● **Problem to solve**: Below are some records; retype all of them exactly.

(Available data begins)

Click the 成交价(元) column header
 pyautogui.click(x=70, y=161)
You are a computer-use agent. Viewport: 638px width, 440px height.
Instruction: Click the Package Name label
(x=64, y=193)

(Available data ends)

● **Answer for this exercise**:
Click the 成交价(元) column header
 pyautogui.click(x=70, y=161)
You are a computer-use agent. Viewport: 638px width, 440px height.
Instruction: Click the Package Name label
(x=64, y=193)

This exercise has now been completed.